Make Mine Music
is an animated feature
produced by Walt Disney
and released to theatres
by RKO Radio Pictures
on August 15, 1946
. It is the eighth animated feature
in the Disney animated features canon
During the Second World War, much of Walt Disney's staff was drafted into the army, and those that remained were called upon by the U.S. government to make training and propaganda films. As a result, the studio was littered with unfinished story ideas. In order to keep the feature film division alive during this difficult time, the studio released four package films including this one, made up of various unrelated segments set to music.

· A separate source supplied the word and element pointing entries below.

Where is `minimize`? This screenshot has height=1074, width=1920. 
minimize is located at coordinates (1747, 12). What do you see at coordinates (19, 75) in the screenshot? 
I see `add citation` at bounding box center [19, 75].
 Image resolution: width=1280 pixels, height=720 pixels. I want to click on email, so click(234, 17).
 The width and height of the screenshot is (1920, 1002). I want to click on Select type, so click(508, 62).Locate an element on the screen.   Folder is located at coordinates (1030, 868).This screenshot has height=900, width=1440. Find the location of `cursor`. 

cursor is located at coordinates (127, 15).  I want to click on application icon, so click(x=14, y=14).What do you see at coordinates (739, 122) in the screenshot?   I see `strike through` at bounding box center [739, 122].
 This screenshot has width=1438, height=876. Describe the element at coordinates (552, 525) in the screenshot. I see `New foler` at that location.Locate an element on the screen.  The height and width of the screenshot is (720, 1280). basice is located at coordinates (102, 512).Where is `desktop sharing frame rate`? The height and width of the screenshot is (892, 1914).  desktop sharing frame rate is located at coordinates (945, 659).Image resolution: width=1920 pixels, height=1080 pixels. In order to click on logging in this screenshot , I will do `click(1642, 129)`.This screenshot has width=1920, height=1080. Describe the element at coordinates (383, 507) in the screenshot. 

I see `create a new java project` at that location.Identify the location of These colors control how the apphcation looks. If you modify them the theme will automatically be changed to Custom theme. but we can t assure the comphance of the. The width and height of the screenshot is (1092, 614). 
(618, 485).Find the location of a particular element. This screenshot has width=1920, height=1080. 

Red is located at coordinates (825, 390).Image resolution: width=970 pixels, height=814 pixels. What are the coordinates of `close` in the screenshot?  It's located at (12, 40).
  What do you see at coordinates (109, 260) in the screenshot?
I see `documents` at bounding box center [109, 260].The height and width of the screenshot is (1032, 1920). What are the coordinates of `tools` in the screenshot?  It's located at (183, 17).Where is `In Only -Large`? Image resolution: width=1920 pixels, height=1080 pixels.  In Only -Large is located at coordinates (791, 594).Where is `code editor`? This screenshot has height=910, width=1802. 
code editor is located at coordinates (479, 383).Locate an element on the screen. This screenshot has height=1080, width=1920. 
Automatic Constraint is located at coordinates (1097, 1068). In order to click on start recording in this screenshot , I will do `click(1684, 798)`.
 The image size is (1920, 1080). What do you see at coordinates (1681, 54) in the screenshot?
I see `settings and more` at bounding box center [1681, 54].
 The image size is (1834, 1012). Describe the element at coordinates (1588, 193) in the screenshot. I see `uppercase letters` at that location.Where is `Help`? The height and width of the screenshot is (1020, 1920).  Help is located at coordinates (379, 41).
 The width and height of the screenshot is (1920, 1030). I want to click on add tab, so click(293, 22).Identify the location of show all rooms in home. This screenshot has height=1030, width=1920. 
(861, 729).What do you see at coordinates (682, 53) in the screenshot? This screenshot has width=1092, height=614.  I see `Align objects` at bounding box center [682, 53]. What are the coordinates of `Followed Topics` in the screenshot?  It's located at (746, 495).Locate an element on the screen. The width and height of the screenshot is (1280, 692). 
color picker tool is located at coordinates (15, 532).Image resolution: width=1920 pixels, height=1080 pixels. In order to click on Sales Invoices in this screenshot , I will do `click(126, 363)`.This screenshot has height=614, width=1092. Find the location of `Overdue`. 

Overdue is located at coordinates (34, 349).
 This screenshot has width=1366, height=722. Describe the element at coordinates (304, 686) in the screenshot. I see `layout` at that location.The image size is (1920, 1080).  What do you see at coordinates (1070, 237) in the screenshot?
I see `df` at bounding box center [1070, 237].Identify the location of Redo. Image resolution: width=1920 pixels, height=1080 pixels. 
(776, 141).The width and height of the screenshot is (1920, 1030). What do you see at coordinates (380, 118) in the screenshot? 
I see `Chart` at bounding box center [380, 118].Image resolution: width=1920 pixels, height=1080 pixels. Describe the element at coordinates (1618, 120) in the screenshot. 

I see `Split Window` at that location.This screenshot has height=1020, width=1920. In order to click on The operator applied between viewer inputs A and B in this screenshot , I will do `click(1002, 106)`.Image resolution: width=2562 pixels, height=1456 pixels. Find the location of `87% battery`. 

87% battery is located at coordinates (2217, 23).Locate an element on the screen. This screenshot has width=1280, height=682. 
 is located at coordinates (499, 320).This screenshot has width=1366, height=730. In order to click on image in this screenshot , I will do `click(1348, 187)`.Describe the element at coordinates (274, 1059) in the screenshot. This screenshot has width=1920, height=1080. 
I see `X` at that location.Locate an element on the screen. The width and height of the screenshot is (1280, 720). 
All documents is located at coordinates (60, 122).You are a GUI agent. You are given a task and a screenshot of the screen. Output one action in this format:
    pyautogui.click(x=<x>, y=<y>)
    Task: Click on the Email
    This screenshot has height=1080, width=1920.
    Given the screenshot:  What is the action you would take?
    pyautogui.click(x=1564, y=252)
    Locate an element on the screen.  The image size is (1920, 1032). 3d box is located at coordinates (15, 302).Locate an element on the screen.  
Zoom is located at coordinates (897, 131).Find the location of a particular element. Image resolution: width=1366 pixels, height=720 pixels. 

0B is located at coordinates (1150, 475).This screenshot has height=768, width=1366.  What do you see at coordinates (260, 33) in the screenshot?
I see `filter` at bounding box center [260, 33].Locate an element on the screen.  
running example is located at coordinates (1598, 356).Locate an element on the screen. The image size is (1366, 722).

To date, Make Mine Music is the only movie in the Disney animated features canon not to gain a Region 4 DVD release.
Worldwide release dates
- Brazil: April 26, 1946
- Argentina: July 19, 1946
- Mexico: July 25, 1946
- U.K.: September 16, 1946
- Australia: February 13, 1947
- Sweden: April 4, 1949
- France: September 14, 1949
- Netherlands: October 13, 1949
- Belgium: October 13, 1949
- Italy: December 16, 1949
- Hong Kong: December 21, 1950
- Austria: October 19, 1951
- Philippines: January 3, 1952
- Finland: April 18, 1952
- Denmark: June 2, 1952
- Lebanon: November 7, 1974
- Estonia: May 3, 1994
This particular film has ten such segments:
- The Martins and the Coys features popular radio vocal group, The King's Men singing the story of a Hatfields and McCoys-style feud in the mountains broken up when two young people from each side fall in love. This segment was later cut from the film's video release due to comic gunplay.
- Blue Bayou features animation originally intended for Fantasia using the Debussy musical composition Clair de Lune.
- All the Cats Join In is one of two segments to which Benny Goodman contributed. An innovative shot in which a pencil draws the action as it is happening, and in which 1940s teens are swept away by popular music.
- Without You is a ballad of lost love, sung by Andy Russell.
- Casey at the Bat features Jerry Colonna, reciting the famous poem about the arrogant ballplayer whose cockiness was his undoing.
- Two Silhouettes features two live-action ballet dancers, David Lichine and Tania Riabouchinskaya, moving in silhouette with animated backgrounds and characters. Dinah Shore sings the title song.
- Peter and the Wolf features Sterling Holloway narrating an adaptation of Prokofiev's composition about a little boy who goes hunting for a wolf, with each of the characters being thematically represented by a member of an orchestra (violins, flute, etc.).
- After You've Gone again features Benny Goodman and his orchestra as four anthropomorphized instruments parade through a musical playground.
- Johnnie Fedora and Alice Blue Bonnett tells the romantic story of two hats who fall in love in a department store window. When Alice is sold, Johnny devotes himself to finding her again. The Andrews Sisters provide the vocals.
- The Whale Who Wanted To Sing At the Met is the bittersweet finale about a Sperm Whale with incredible musical talent and his dreams of singing Grand Opera. But short-sighted impressario Tetti-Tatti believes that the whale has simply swallowed an opera singer, and chases him with a harpoon. Nelson Eddy narrates and performs all the voices in this segment. As Willie the Whale, Eddy sings all three male voices in the first part of the Sextet from Donizetti's opera, Lucia di Lammermoor. In the end Willie is harpooned and killed, but the narrator softens the blow by telling the viewers that he sings on in heaven.